Lindström, E., Terrill, A., Reesink, G., & Dunn, M. (2007). The languages of Island Melanesia. In J. S. Friedlaender (Ed.), Genes, language, and culture history in the Southwest Pacific (pp. 118-140). Oxford: Oxford University Press.


Cite as: https://hdl.handle.net/11858/00-001M-0000-0013-16C5-6
Abstract
This chapter provides an overview of the Papuan and the Oceanic languages (a branch of Austronesian) in Northern Island Melanesia, as well as phenomena arising through contact between these groups. It shows how linguistics can contribute to the understanding of the history of languages and speakers, and what the findings of those methods have been.

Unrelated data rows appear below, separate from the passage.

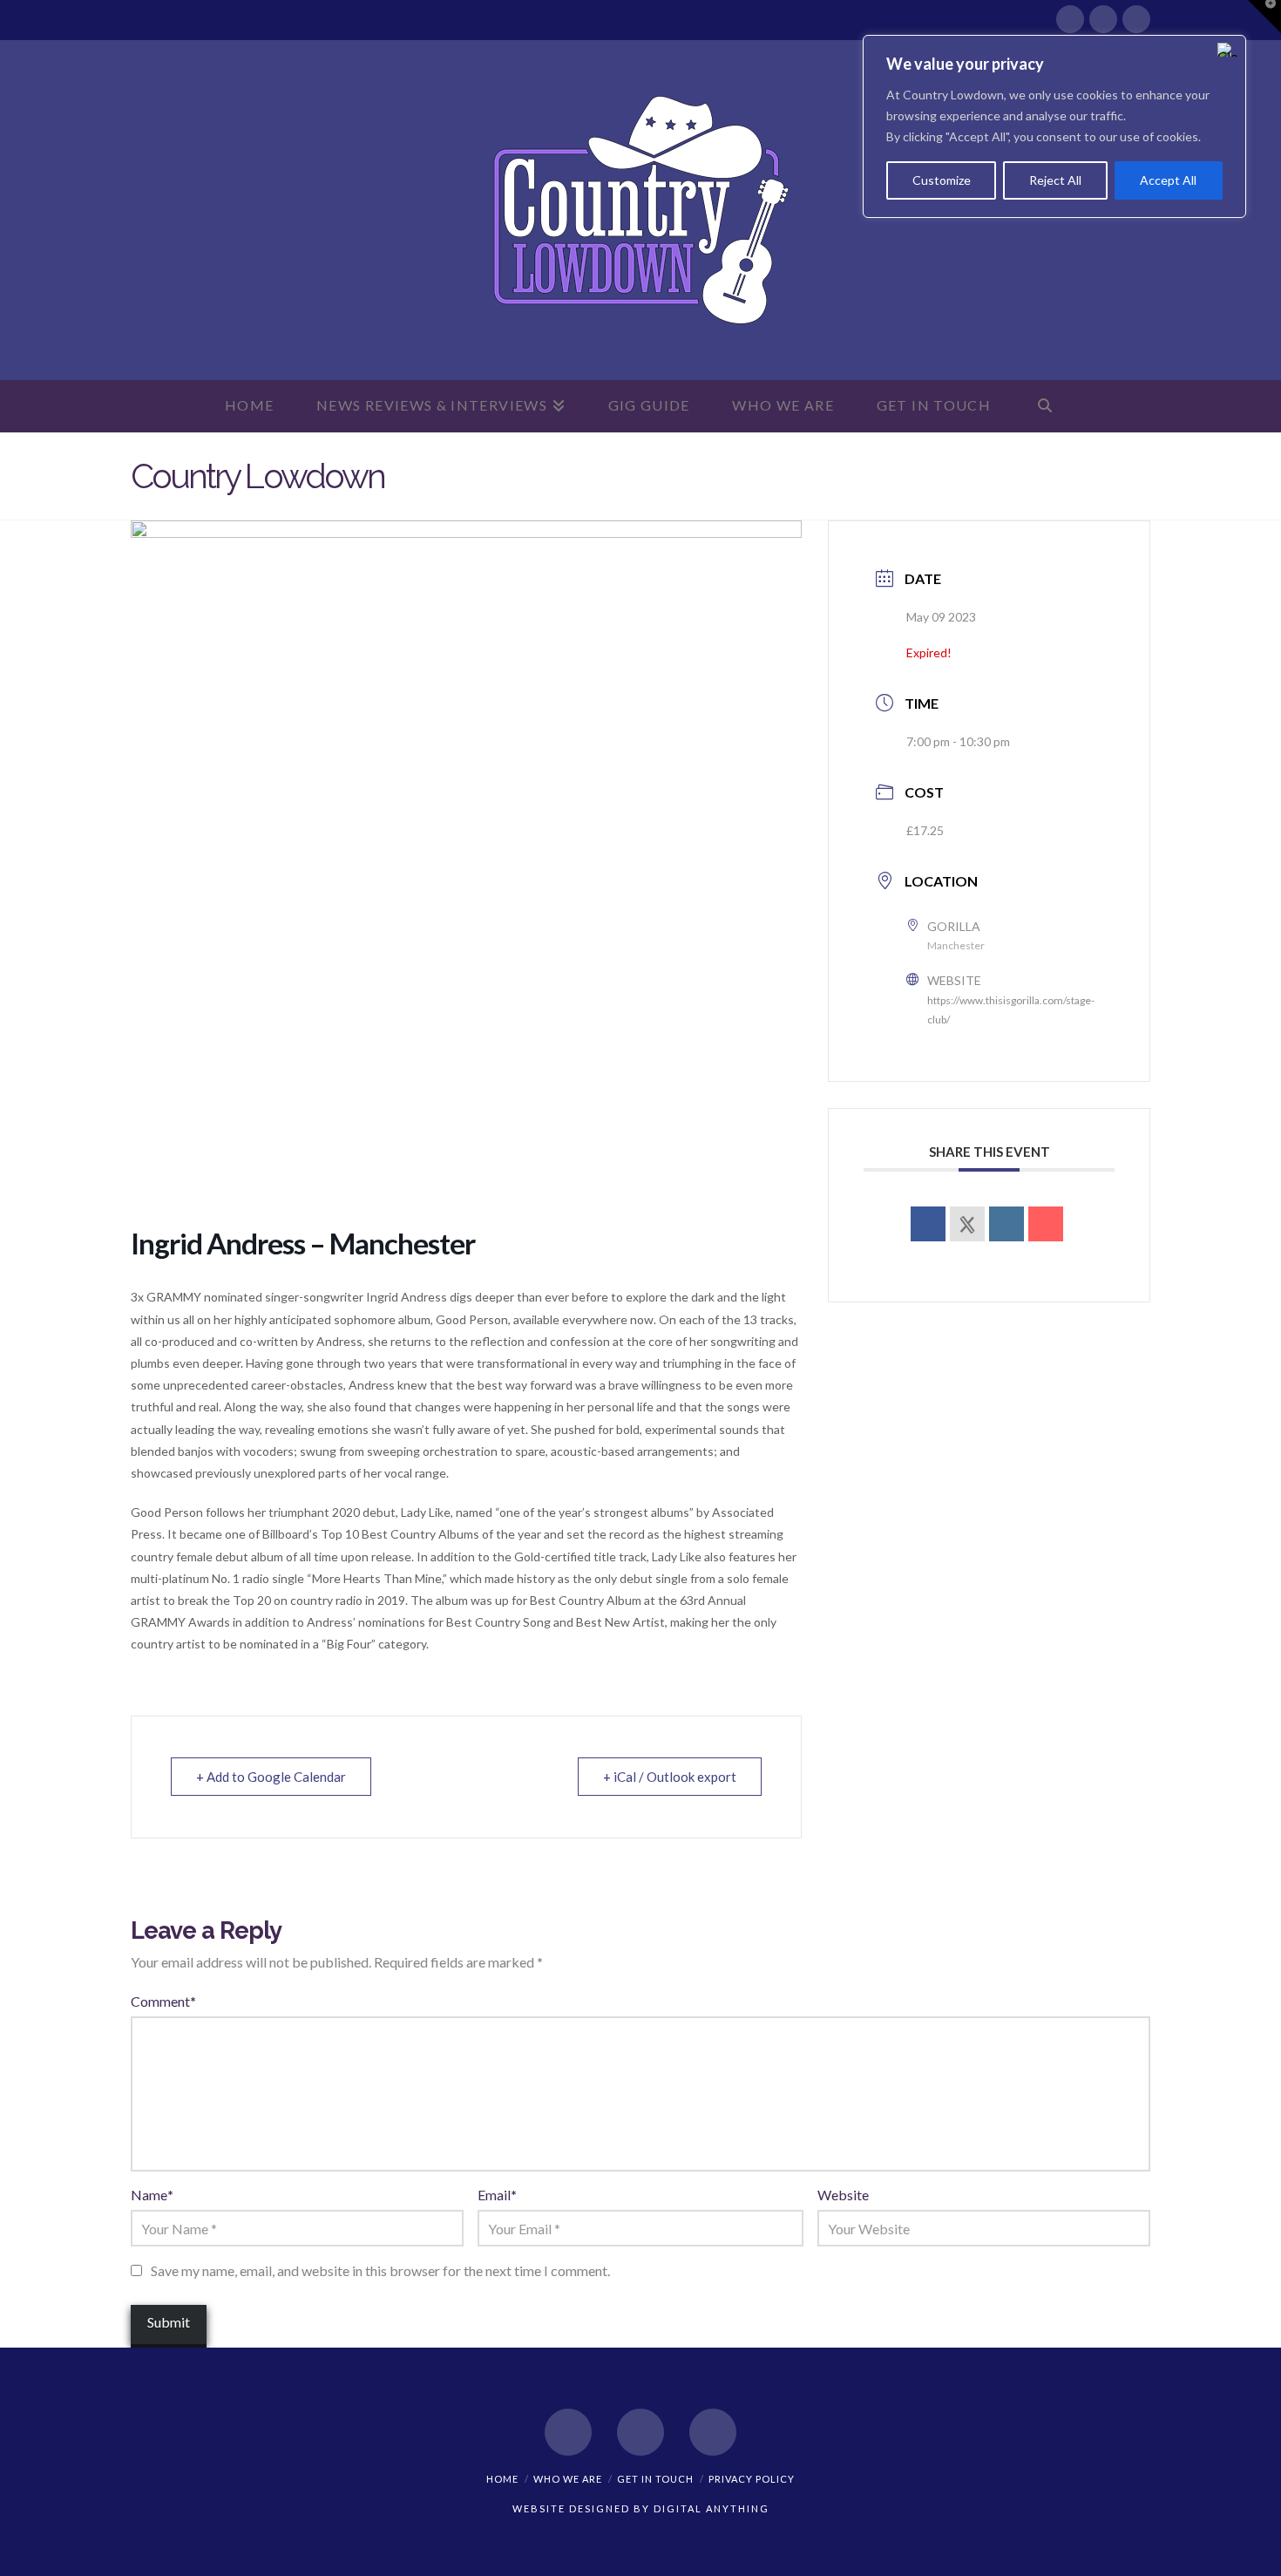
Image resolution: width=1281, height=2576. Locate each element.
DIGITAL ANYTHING (709, 2508)
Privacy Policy (751, 2478)
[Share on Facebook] (928, 1223)
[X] (1103, 19)
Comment (163, 2001)
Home (502, 2478)
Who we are (567, 2478)
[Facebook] (1070, 19)
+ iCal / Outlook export (669, 1776)
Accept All (1168, 180)
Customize (941, 180)
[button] (1264, 16)
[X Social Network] (967, 1223)
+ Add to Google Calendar (271, 1776)
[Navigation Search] (1045, 406)
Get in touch (655, 2478)
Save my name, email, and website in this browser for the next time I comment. (380, 2270)
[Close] (1227, 49)
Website (843, 2194)
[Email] (1045, 1223)
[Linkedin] (1006, 1223)
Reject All (1055, 180)
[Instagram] (1136, 19)
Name (152, 2194)
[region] (1054, 126)
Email (497, 2194)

The location of the homeland of speakers of Proto-Oceanic is indicated (in northeast New Britain); many facets of the lives of those speakers are shown; and the patterns of their subsequent spread across Island Melanesia and beyond into Remote Oceania are indicated, followed by a second wave overlaying the first into New Guinea and as far as halfway through the Solomon Islands. Regarding the Papuan languages of this region, at least some are older than the 6,000-10,000 ceiling of the Comparative Method, and their relations are explored with the aid of a database of 125 non-lexical structural features. The results reflect archipelago-based clustering with the Central Solomons Papuan languages forming a clade either with the Bismarcks or with Bougainville languages. Papuan languages in Bougainville are less influenced by Oceanic languages than those in the Bismarcks and the Solomons. The chapter considers a variety of scenarios to account for their findings, concluding that the results are compatible with multiple pre-Oceanic waves of arrivals into the area after initial settlement.